“The sport factor ultimately tipped the balance” says the 20-year-old who did not even consider going to Africa. “I had to start from scratch there and it’s really exciting to build up an entire structure piece by piece. Other sports, like football, of course are easier to organise. You don’t need boats or water.”
It all started a year ago with Wilk going to Ruacana where she taught physical education in the Nakayala Private School. “The children came from small villages,” says Wilk.
Then two weeks later, Wilk had to move as there was no longer guaranteed safety from dangerous animals. The Namibian Canoe & Rowing Federation had been established in Walvis Bay for some time, but they were waiting for help to get the Federation going. Wilk stepped in.
“Rowing is my passion and I loved doing competitive sport.
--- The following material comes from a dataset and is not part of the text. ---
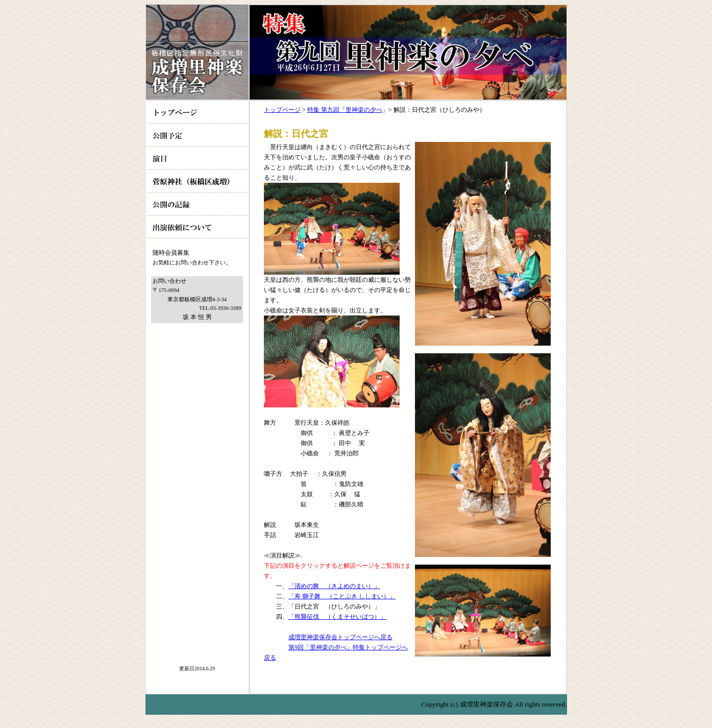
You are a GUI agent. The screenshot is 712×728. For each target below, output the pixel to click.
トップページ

I am passionate about passing on my knowledge,” says Wilk.
The basic requirement for rowing training is making sure the athlete can swim. Swimming is not a matter of course generally in African countries. So, as well as being a teacher at the local school, Wilk began teaching swimming and organising the rowing activities.
In February this year the first three boats arrived and Wilk started doing rowing lessons as well as training trainers. “Step by step you gain more security and can do more thing.” Wilk was hoping to start swimming training for young athletes, but the Covid-19 pandemic had by this stage reached Namibia and so Wilk had to leave early.
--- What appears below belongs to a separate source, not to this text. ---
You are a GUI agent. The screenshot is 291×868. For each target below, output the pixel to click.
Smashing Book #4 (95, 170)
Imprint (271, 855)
But from her home in Germany, Wilk continues the Namibia rowing project. She remains in regular contact with her colleagues in Namibia. “It’s important that our development work is sustainable and that this project runs without me,” says Wilk who is organising more boats to go to Walvis Bay following donations by German rowing clubs.
Rowing in Namibia
The country, which is small in area for the African continent, is attractive for rowing with 300 days of sunshine per year. However, there are very few places suitable for rowing. In 1998 the first efforts were made to establish rowing in Namibia – at the Oanaobstausee, not far from the capital Windhoek. A base for rowers and canoeists was established with the support of the German Rowing Federation and volunteers from ASC Gottingen, who support the training.
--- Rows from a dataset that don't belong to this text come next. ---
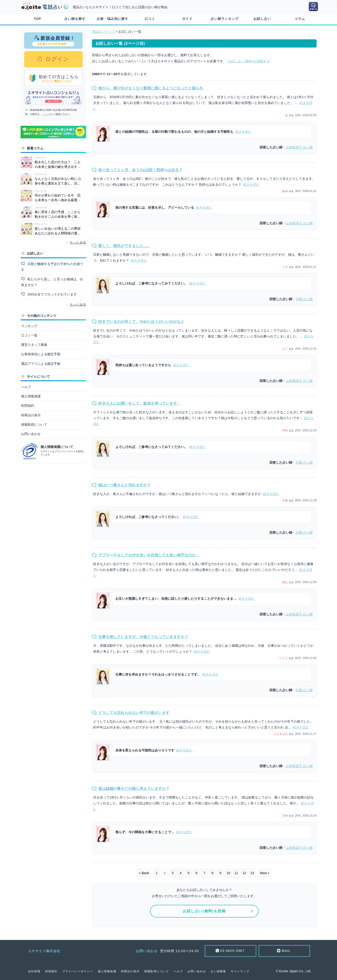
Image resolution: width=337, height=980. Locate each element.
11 (236, 873)
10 (228, 873)
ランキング (29, 326)
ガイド (187, 19)
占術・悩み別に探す (112, 19)
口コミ (150, 19)
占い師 (299, 147)
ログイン (56, 59)
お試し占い (262, 19)
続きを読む (243, 132)
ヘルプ (26, 387)
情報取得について (34, 425)
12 (244, 873)
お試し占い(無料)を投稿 (204, 911)
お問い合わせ (31, 434)
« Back (144, 873)
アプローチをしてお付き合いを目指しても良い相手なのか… (149, 555)
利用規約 (27, 406)
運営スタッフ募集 (34, 345)
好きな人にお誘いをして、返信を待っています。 (139, 403)
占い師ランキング (225, 19)
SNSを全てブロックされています (52, 294)
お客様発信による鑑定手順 (41, 354)
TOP (37, 19)
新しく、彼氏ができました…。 (124, 246)
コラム (300, 19)
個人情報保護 (31, 396)
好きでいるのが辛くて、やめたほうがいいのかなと (141, 321)
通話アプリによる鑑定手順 (41, 364)
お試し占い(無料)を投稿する (248, 61)
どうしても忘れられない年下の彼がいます (134, 713)
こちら (45, 114)
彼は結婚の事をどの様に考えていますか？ (134, 789)
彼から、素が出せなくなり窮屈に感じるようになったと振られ (151, 88)
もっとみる (78, 242)
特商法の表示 (31, 415)
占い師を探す (75, 19)
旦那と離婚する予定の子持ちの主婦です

In the meantime, Namibia has its first rower to qualify for the Olympic Games. Maike Diekmann, 25, has secured a spot in the Tokyo 2020 Olympic Games through the African continental qualification regatta. Diekmann will race in the women’s single sculls. She is currently training in South Africa.
ASC Gottingen arranges international voluntary services in sport. Along with Wilk about 100 volunteers went this year to a number of African countries. “This is a very good experience for life,” says Wilk. “It sometimes helps with professional orientation and you learn a lot about another country.”